When the company began signing up clients in 2022, Vanderlip said most of the interest came from big businesses with company cafeterias. Re:Dish is now in universities, K-12 public schools, senior living centres and is about to ink its first deal with an arena, she said. What started as a coastal movement is growing, she said. “I have heard from three markets in the Midwest in the last two weeks.”

The change has been rapid. Martin wouldn’t share financial details about his Minneapolis-based company, but he pointed to the number of reusable cups and food containers it has in circulation as evidence of its growth.

“To give you a sense, in 2021 we washed 100,000 units,” he said, referring to all the items that passed through the company’s washing facilities. “In 2024, we did 7.5 million. This year, we’re probably going to do over 12 million.”

According to the company, each cup can be reused about 300 times.

“The number of people we’re touching every day with reuse – it’s huge,” Martin said. “It’s opening people’s minds.”
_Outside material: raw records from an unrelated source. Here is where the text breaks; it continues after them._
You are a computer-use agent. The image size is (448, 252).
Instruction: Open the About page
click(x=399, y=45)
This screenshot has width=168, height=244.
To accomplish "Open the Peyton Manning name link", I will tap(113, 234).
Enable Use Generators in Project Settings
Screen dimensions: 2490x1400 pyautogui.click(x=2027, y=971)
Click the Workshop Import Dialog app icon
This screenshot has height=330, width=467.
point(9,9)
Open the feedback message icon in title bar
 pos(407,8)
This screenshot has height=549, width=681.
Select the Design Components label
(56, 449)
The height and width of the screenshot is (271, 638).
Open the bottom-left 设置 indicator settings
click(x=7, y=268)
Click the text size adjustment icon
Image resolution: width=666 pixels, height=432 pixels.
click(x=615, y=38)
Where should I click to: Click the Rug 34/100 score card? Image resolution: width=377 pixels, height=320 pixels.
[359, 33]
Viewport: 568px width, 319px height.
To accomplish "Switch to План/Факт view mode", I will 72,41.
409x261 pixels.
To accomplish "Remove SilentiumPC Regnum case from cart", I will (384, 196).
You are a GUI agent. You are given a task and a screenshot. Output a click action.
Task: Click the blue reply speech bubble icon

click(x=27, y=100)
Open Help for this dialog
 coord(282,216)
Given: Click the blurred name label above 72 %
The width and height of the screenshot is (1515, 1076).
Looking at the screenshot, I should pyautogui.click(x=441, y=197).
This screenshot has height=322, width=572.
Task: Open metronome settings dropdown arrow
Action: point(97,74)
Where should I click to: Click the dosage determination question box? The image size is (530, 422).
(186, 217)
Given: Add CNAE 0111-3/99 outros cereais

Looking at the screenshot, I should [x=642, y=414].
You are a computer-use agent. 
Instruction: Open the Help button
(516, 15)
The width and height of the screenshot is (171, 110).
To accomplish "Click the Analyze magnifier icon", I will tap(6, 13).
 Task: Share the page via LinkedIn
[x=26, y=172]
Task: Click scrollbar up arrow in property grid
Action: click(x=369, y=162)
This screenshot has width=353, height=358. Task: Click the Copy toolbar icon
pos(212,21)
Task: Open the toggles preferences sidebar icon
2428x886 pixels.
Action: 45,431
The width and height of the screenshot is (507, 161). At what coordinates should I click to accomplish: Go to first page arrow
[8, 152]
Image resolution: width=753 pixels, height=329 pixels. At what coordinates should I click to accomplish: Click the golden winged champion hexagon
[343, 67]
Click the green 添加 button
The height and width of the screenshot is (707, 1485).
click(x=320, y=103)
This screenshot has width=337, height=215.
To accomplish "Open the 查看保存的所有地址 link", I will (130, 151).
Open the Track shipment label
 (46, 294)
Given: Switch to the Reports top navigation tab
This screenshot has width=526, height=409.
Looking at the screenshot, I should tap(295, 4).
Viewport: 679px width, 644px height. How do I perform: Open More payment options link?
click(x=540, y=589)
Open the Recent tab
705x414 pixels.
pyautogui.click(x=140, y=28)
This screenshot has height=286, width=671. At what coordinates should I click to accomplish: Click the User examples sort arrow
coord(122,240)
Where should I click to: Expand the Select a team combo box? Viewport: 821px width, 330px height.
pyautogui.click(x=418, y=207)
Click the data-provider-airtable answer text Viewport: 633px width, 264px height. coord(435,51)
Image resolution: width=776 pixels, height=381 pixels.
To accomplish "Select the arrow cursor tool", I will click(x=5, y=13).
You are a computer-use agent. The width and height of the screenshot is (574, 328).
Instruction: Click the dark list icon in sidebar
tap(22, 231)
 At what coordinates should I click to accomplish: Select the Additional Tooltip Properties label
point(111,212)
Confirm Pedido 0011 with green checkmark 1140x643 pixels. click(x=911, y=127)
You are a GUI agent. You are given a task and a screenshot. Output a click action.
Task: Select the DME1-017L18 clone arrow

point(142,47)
The scale of the live event industry’s waste problem is still staggering. According to a 2024 report by Upstream, a reuse advocacy organisation, the average stadium hosting 300 events annually uses 5.4 million single-use cups, sending 58 tonnes of plastic waste to landfills. And while food containers and plastic condiment packets add up, advocates for reducing plastic waste say the biggest problem, purely by volume, is beverage concessions. A few years ago, Oceana, a conservation group, estimated that a 10% increase in reusable beverage packaging by 2030 could eliminate over 1 trillion single-use plastic bottles and cups globally.

Most of the companies trying to solve this problem are still using plastic, in large part because many venues have banned metal and glass for safety reasons. Some also offer stainless steel and aluminium cups. In a carbon life-cycle analysis of different materials, stainless steel and polypropylene came out on top, provided the cups were washed at least six times.

At Merriweather, an outdoor amphitheatre, the introduction of reusable cups has cut the venue’s waste in half, said Brad Canfield, vice-president of operations. As he talked, he peered into a yellow collection bin, quickly scanning to see how many cups had been returned. The better the return rate, the less the venue pays per cup.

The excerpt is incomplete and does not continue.